An explanation of why controllers and pilots adopted the terminology is equally difficult to pinpoint, but the theories abound. The most common ideas are that a tally of souls:

  • Reflects the commonalities between nautical and aviation vocabulary, including the use of nautical miles and words like captain, steward and fleet;
  • Demonstrates the desire for clarity and brevity between controllers and pilots (i.e., “say souls on board” is better than asking, “How many passengers and crew are on board?”);
  • Takes into account the total passengers and crew, including “lap children” and “jumpseaters” (off duty airline personnel) without assigned seats;
  • Or distinguishes between living people and either human remains or animals that are being transported or inanimate objects that have assigned seats.

A traveler snapped this picture of a passenger list with the word “souls” written on it.
Photo courtesy of LoyaltyLobby.

The phrase also may have been a carryover from controller interactions with military pilots. Peterson, who started his FAA career at Jacksonville Center, recalls that military pilots were taught to relay the number of souls on board, among other information, whenever they changed flight destinations.
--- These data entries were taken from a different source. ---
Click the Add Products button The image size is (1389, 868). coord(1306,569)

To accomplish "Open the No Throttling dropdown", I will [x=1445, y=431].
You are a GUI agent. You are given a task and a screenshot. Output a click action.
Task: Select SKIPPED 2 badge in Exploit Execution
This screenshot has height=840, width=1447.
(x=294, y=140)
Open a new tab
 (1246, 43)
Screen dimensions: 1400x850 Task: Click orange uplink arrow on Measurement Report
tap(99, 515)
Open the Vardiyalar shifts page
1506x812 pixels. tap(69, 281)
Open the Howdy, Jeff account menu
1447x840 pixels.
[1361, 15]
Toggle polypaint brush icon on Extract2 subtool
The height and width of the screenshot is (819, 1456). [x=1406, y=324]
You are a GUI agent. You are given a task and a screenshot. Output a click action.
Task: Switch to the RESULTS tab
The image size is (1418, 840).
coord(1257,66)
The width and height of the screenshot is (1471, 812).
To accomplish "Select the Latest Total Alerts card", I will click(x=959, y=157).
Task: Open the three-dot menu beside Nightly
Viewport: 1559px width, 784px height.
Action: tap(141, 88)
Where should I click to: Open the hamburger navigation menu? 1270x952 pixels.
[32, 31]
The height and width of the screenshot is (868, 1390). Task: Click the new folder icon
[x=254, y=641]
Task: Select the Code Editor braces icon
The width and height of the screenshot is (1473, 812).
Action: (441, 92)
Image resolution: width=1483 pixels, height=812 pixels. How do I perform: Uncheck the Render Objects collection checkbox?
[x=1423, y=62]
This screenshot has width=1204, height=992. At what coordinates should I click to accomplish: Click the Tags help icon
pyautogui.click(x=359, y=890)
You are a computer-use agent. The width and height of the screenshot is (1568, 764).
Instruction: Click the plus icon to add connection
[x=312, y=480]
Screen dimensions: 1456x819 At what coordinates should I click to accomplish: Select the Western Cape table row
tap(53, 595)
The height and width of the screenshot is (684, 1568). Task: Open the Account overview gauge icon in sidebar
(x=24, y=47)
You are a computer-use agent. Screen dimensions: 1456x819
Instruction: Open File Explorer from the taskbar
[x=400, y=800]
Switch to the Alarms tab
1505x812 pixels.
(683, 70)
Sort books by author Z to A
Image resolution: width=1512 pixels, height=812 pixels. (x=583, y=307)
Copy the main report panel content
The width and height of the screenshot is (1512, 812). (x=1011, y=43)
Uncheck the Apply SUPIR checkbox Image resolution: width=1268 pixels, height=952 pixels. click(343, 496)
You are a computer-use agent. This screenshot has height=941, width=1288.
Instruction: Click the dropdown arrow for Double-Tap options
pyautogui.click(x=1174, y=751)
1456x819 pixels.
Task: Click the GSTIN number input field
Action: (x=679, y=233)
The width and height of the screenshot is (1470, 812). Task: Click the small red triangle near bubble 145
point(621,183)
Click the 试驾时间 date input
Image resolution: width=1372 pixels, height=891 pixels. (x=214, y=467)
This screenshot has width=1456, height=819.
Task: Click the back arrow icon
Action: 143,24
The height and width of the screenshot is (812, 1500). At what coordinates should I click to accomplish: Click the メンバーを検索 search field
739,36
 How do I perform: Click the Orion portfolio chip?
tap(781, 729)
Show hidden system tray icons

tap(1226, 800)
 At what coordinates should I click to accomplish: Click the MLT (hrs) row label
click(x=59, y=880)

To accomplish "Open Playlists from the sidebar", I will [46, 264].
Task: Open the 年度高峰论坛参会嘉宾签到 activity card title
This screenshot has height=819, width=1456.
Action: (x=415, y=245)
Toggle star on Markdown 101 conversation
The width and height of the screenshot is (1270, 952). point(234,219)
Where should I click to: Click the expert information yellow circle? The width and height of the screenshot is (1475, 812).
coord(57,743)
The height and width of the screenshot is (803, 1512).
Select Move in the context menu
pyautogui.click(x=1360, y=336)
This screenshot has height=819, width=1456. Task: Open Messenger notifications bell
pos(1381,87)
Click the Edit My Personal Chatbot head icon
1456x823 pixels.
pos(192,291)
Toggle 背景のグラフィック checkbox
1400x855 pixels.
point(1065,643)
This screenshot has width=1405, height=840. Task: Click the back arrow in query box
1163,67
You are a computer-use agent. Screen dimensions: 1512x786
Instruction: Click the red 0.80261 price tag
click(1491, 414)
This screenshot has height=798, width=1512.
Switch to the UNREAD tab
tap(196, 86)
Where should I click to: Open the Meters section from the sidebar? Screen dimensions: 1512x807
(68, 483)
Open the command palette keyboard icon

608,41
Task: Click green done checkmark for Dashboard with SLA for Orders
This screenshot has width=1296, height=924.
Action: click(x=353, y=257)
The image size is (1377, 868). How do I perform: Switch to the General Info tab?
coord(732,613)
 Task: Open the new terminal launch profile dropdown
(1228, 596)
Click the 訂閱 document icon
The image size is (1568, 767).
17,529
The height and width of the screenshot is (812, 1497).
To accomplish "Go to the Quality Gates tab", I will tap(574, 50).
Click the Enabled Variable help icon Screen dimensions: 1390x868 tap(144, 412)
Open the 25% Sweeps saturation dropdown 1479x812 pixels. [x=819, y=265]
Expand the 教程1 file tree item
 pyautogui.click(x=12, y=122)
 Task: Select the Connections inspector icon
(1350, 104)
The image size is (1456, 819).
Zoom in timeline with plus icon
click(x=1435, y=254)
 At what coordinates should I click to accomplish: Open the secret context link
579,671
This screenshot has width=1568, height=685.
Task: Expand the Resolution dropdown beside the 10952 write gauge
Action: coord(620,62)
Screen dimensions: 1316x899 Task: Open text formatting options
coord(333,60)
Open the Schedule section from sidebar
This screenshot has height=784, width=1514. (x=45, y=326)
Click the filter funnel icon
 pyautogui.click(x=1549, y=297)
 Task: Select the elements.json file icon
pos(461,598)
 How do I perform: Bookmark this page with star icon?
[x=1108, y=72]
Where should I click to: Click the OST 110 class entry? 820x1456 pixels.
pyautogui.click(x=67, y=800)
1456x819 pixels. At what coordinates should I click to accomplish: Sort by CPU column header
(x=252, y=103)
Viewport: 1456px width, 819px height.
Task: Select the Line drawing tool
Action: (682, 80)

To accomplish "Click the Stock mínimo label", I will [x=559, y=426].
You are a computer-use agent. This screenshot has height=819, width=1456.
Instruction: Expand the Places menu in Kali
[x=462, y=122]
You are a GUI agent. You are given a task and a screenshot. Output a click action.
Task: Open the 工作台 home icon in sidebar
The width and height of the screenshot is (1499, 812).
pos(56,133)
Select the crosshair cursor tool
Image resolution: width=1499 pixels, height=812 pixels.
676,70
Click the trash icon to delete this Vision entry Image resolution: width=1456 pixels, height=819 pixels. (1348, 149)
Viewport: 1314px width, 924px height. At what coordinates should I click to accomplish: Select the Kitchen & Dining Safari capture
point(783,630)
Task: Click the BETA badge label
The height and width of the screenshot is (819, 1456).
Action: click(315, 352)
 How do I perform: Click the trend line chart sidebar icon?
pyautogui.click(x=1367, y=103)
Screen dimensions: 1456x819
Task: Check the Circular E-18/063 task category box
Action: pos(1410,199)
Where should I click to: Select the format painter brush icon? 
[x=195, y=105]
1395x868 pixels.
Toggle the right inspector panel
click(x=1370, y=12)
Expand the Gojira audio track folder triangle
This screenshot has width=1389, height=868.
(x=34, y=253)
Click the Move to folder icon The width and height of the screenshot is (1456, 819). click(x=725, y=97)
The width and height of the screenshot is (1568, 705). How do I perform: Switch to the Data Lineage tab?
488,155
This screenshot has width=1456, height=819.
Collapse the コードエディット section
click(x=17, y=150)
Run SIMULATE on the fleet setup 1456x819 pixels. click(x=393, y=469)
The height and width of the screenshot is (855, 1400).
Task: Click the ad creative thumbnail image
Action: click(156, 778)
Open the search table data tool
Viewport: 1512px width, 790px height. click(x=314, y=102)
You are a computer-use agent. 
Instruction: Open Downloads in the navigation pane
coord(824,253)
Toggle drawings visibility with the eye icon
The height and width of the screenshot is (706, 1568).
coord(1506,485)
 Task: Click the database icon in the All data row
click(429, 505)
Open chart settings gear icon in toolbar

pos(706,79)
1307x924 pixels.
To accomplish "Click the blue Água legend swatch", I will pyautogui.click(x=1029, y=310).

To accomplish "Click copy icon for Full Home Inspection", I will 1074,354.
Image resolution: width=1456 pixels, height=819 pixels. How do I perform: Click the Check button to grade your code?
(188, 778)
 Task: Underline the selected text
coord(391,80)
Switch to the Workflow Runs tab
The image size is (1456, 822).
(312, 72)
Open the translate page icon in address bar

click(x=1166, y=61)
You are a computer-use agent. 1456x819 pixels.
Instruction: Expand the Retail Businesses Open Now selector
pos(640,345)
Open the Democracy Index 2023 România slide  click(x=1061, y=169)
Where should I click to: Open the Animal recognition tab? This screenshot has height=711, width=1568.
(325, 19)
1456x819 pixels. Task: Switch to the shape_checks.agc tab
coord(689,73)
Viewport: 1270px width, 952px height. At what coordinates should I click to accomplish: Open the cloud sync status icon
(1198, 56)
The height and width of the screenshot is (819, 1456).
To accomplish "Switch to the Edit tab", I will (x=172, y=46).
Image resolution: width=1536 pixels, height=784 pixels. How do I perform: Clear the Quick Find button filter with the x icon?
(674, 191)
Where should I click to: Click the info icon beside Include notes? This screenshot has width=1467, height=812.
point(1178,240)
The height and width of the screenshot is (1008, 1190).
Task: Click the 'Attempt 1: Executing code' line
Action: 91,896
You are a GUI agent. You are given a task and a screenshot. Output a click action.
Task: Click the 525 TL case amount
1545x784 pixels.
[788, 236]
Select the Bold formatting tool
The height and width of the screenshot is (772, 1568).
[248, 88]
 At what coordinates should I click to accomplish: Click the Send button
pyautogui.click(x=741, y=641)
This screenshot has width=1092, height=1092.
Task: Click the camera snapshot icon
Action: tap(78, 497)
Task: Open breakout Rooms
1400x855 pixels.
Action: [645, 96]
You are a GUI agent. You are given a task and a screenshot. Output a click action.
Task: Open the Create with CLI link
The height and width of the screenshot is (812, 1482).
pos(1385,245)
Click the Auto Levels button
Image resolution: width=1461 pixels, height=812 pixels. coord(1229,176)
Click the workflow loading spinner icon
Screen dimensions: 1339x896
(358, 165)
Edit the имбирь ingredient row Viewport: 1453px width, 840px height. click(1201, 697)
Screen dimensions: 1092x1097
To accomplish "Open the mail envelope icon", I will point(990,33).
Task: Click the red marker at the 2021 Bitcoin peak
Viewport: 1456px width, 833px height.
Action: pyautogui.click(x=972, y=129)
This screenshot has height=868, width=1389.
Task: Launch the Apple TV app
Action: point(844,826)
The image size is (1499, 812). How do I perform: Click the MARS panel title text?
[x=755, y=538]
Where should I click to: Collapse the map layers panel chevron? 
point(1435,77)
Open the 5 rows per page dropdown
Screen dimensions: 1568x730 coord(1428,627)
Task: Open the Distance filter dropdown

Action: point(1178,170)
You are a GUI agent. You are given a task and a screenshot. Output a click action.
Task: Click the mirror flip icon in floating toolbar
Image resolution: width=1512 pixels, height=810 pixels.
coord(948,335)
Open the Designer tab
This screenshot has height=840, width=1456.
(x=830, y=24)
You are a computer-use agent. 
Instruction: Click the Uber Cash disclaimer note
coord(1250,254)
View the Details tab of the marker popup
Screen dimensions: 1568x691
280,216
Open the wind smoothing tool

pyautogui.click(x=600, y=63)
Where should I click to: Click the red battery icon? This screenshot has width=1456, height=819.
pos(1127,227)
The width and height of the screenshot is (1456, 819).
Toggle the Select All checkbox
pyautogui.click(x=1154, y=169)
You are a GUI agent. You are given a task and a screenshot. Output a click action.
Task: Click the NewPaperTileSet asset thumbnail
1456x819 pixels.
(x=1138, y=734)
Controllers then forwarded the details to the affected bases.

Peterson doesn’t remember a similar process for commercial air carriers or general aviation flights, nor does he recall the military procedure being in the controllers’ handbook. “I just know that I knew that was what we did.”

Another possibility is that “souls on board” became legendary lingo because of the solemn responsibility bestowed upon air traffic controllers. The FAA described that duty in a 1963 film called “A Traveler Meets Air Traffic Control.” The 30-minute presentation features actors in the roles of an FAA official and a regular business traveler talking while aboard a flight. At one point, their conversation turns to how controllers think about air travelers.

“Every one of those planes is loaded with people,” the FAA official says. “That’s the thought an air traffic controller never lets out of his mind. These people are more than statistics to us. I don’t mean to get dramatic, but every passenger on a plane is a human life that is entrusted in a great measure to the skill and judgment of the pilot and to the air traffic controller.”

The phrase “souls on board” certainly conveys the magnitude of working to keep people safe.